EXERCISE DIRECTIONS
Copy the following data line for line, changing nothing.

SUPPLIED MATERIAL

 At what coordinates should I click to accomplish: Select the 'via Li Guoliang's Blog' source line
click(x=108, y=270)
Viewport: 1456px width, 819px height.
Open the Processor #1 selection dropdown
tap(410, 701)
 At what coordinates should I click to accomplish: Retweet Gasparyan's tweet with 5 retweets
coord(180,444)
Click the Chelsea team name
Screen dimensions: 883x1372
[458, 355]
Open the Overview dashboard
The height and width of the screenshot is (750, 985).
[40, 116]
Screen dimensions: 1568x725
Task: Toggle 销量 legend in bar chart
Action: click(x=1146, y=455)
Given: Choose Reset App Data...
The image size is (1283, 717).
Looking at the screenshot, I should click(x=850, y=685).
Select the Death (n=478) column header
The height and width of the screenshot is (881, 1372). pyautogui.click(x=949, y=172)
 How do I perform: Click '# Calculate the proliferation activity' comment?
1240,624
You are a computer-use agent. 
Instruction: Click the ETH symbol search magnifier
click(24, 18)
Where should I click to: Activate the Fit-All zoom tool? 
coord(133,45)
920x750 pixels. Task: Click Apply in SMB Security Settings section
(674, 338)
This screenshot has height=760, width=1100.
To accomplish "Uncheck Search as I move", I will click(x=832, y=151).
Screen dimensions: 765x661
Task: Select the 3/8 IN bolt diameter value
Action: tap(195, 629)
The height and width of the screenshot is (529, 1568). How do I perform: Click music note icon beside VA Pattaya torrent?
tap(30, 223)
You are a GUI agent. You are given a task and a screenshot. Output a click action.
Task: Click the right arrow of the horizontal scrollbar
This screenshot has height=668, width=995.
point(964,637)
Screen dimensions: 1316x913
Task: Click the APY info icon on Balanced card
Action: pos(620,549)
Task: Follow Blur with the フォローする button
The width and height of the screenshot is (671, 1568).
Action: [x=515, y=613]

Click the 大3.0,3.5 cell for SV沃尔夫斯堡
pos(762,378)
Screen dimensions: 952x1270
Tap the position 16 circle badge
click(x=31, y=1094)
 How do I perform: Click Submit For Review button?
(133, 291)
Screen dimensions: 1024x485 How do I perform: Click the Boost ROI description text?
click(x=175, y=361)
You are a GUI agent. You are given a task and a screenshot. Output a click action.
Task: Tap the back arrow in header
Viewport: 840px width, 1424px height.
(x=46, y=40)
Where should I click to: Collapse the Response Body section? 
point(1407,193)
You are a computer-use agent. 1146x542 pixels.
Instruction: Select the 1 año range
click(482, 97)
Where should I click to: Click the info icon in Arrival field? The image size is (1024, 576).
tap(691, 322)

ANSWER TO THE EXERCISE
 At what coordinates should I click to accomplish: Select the 'via Li Guoliang's Blog' source line
click(x=108, y=270)
Viewport: 1456px width, 819px height.
Open the Processor #1 selection dropdown
tap(410, 701)
 At what coordinates should I click to accomplish: Retweet Gasparyan's tweet with 5 retweets
coord(180,444)
Click the Chelsea team name
Screen dimensions: 883x1372
[458, 355]
Open the Overview dashboard
The height and width of the screenshot is (750, 985).
[40, 116]
Screen dimensions: 1568x725
Task: Toggle 销量 legend in bar chart
Action: click(x=1146, y=455)
Given: Choose Reset App Data...
The image size is (1283, 717).
Looking at the screenshot, I should click(x=850, y=685).
Select the Death (n=478) column header
The height and width of the screenshot is (881, 1372). pyautogui.click(x=949, y=172)
 How do I perform: Click '# Calculate the proliferation activity' comment?
1240,624
You are a computer-use agent. 
Instruction: Click the ETH symbol search magnifier
click(24, 18)
Where should I click to: Activate the Fit-All zoom tool? 
coord(133,45)
920x750 pixels. Task: Click Apply in SMB Security Settings section
(674, 338)
This screenshot has height=760, width=1100.
To accomplish "Uncheck Search as I move", I will click(x=832, y=151).
Screen dimensions: 765x661
Task: Select the 3/8 IN bolt diameter value
Action: tap(195, 629)
The height and width of the screenshot is (529, 1568). How do I perform: Click music note icon beside VA Pattaya torrent?
tap(30, 223)
You are a GUI agent. You are given a task and a screenshot. Output a click action.
Task: Click the right arrow of the horizontal scrollbar
This screenshot has height=668, width=995.
point(964,637)
Screen dimensions: 1316x913
Task: Click the APY info icon on Balanced card
Action: pos(620,549)
Task: Follow Blur with the フォローする button
The width and height of the screenshot is (671, 1568).
Action: [x=515, y=613]

Click the 大3.0,3.5 cell for SV沃尔夫斯堡
pos(762,378)
Screen dimensions: 952x1270
Tap the position 16 circle badge
click(x=31, y=1094)
 How do I perform: Click Submit For Review button?
(133, 291)
Screen dimensions: 1024x485 How do I perform: Click the Boost ROI description text?
click(x=175, y=361)
You are a GUI agent. You are given a task and a screenshot. Output a click action.
Task: Tap the back arrow in header
Viewport: 840px width, 1424px height.
(x=46, y=40)
Where should I click to: Collapse the Response Body section? 
point(1407,193)
You are a computer-use agent. 1146x542 pixels.
Instruction: Select the 1 año range
click(482, 97)
Where should I click to: Click the info icon in Arrival field? The image size is (1024, 576).
tap(691, 322)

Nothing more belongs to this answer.